What lies behind this defamation, all too obviously, is that Arsenal is more interested in playing skillful soccer than they are in charging about trying to prove their manliness. So the word goes around that Arsenal are wimps, and teams like Stoke, the “forceful” teams, like to “get at” them.
Three Arsenal players -- Abou Diaby in 2006, Eduardo in 2008, and now Ramsey - have been put out of the game for lengthy periods by dreadful tackles. Are we supposed to assume that is an “accident” then? “I don’t believe in coincidences,” says Wenger. He should not. The likelihood of this being a coincidence is zero.

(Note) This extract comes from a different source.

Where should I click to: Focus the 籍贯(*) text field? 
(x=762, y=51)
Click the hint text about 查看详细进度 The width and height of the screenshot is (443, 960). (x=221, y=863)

Shawcross’ foul was the logical result of a “get stuck in” approach that far too many people see as the strength, indeed the very essence, of English soccer. Yes, to blame Shawcross alone for this state of affairs would certainly be unfair. Coach Tony Pulis is as responsible as anyone. Listen to this drivel from Pulis: “I know Ryan [Shawcross] and he hasn't got a bad bone in him. ... I know my players better than he [Wenger] knows my players. His opinion with respects to Ryan, I wouldn't pay tuppence for because he doesn't know the lad.”
And why should we pay any more attention to Pulis’ opinions? What coach ever sees anything wrong with his own players (and I certainly include Wenger in that criticism)? Pulis and the rest of the tough-guy machismo merchants, including goal.com’s Saunders, would have us believe that beating up on opposing players is all part of the game. And, because their case is pathetically weak, they need to raise a straw man that they can then knock down. This straw man brings us back to the matter of “accidents.”

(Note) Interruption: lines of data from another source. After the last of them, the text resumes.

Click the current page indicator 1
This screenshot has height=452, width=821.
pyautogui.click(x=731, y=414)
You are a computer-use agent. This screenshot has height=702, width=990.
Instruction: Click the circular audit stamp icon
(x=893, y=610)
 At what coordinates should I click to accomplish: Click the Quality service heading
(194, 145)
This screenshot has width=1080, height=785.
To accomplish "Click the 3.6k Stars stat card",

We are told that these awful tackles are OK because the players intended no harm. Shawcross, says Pulis, “has no malice in him, there’s no way in a million years he’d set out to do that to any player.” And two years ago, after Martin Taylor’s crunching tackle on Eduardo, Birmingham coach Alex McLeish protested “It's certainly not in Martin Taylor's make-up at all to commit a malicious tackle.”
But who is alleging either intent or maliciousness? Not me. The accusation against Taylor and Shawcross and coaches like Pulis is that they practice and encourage reckless play. When this inevitably gets out of hand they methodically belittle the damage that has been done -- even while its victims suffer the pain and the agony of wondering if they’ll ever play again. Of course Taylor was “distraught,” of course Shawcross left the field in tears, of course Pulis is “devastated” -- but the focus of attention should not be on the pathetic souls who have done everything to ensure that these tragic situations will arise.

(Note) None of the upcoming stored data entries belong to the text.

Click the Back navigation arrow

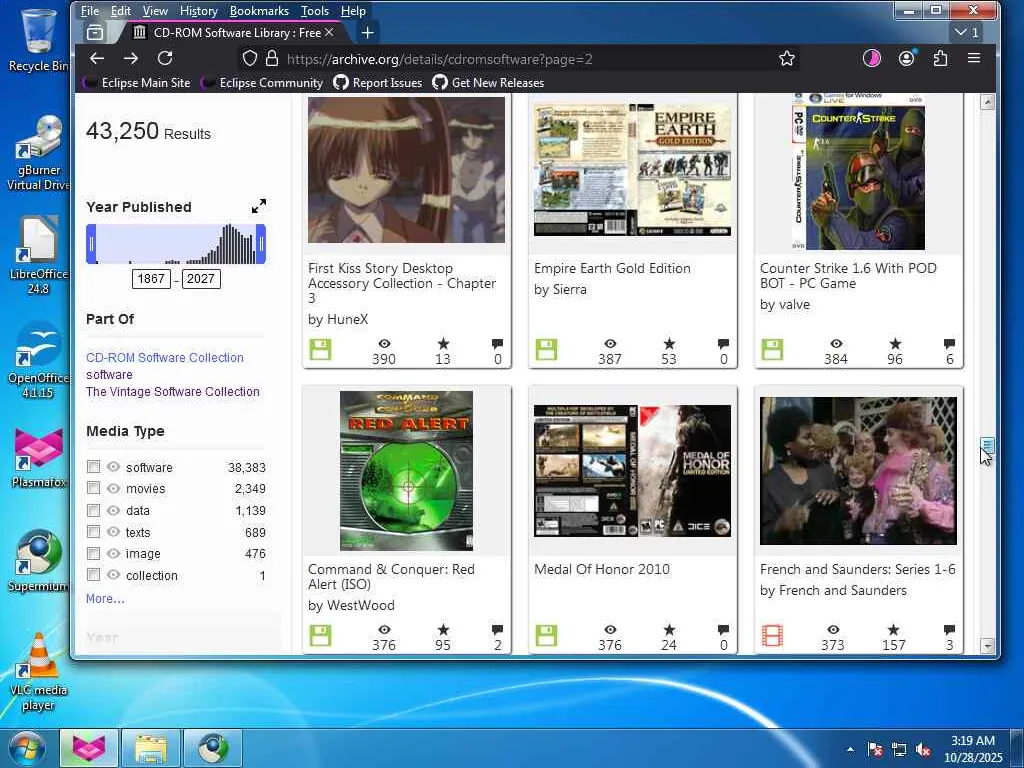[97, 59]
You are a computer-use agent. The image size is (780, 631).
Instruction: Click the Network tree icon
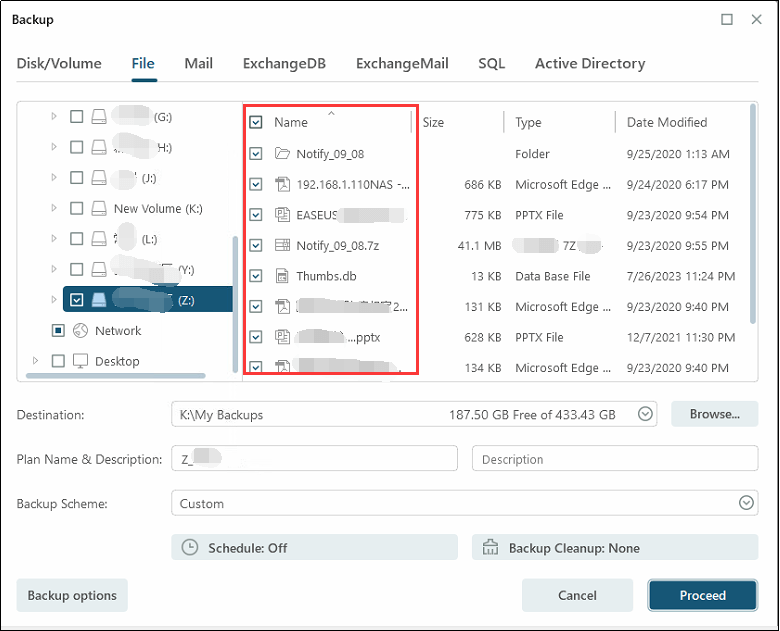[x=78, y=331]
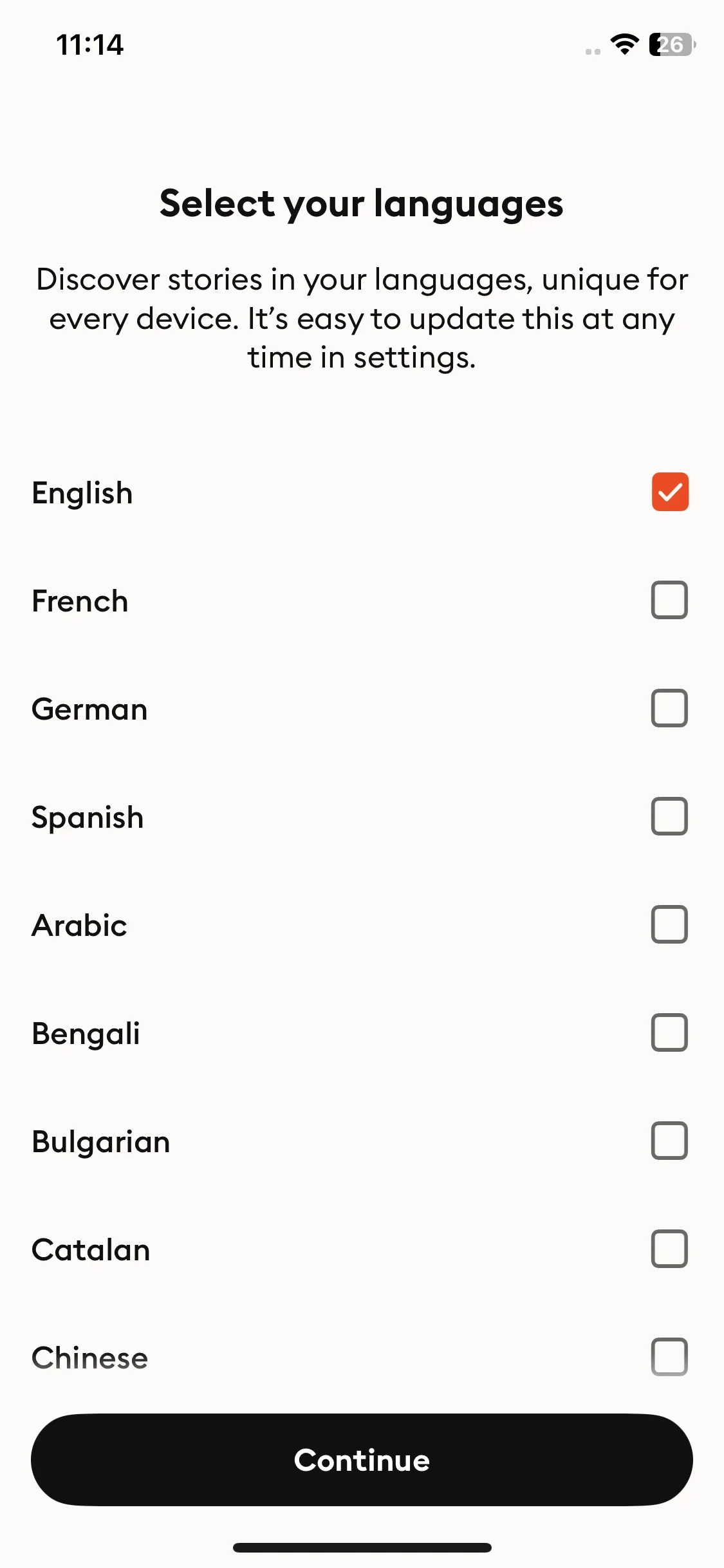Enable the German language checkbox

tap(670, 709)
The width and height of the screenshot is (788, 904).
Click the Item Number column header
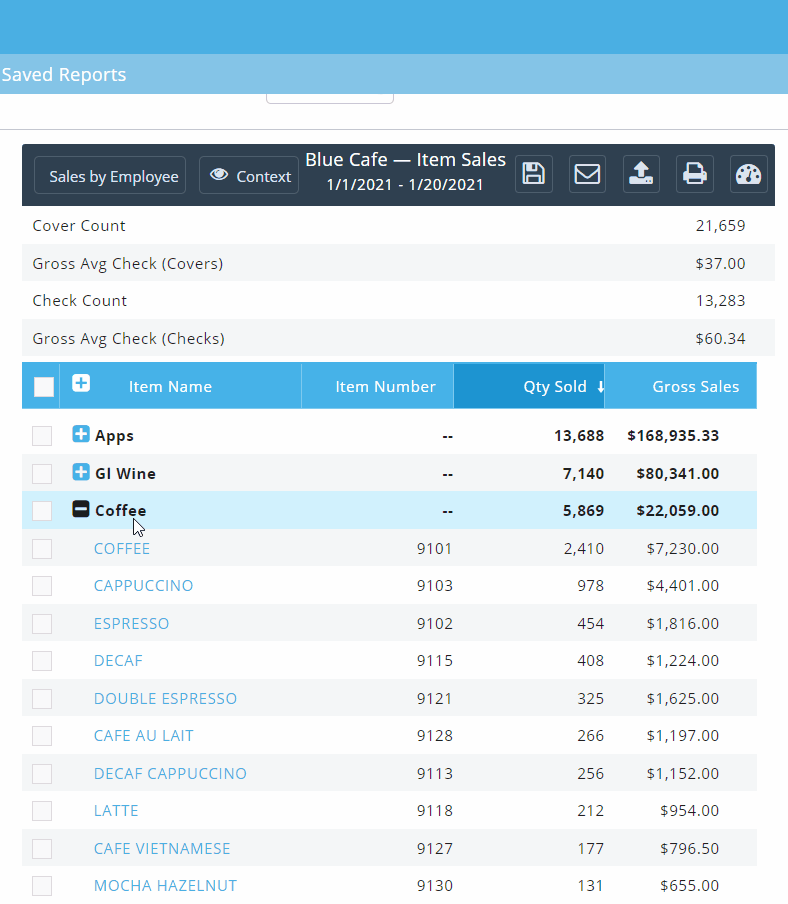(385, 387)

The focus should be on Aaron Ramsey, the victim. But we are not even allowed to appreciate the full horror of Ramsey’s injury. Once again, as it did with Eduardo’s injury, Sky Television suppressed any replays -- because they would be “too distressing” for viewers. Call it a cover up, call it censorship, it means that we are -- for whatever reason, and you may care to ponder that -- being “protected” from the ugliness of what is going on.
For the moment, the leading figure in that ugliness is Ryan Shawcross. A player, it must be pointed out, who has a record. In October 2007 his tackle sent Sheffield Wednesday’s Francis Jeffers off the field on a stretcher with severe ankle ligament damage; in 2008 came the tackle on Adebayor, and now Shawcross has reached some sort of climax by breaking Ramsey’s leg.
But it is unfair to call Shawcross a thug, says goal.com. Very well, maybe so -- but he is certainly “accident” prone.
An almost obscene reminder of just how deeply ingrained this myth about “full-blooded tackling” is in the English game arrived within a few hours of Ramsey ending up in a hospital bad. It was announced that Shawcross had been picked to play for England. The selection, obviously, was made by coach Fabio Capello -- an Italian who, one would have thought, might be capable of seeing through this tawdry myth. Apparently not.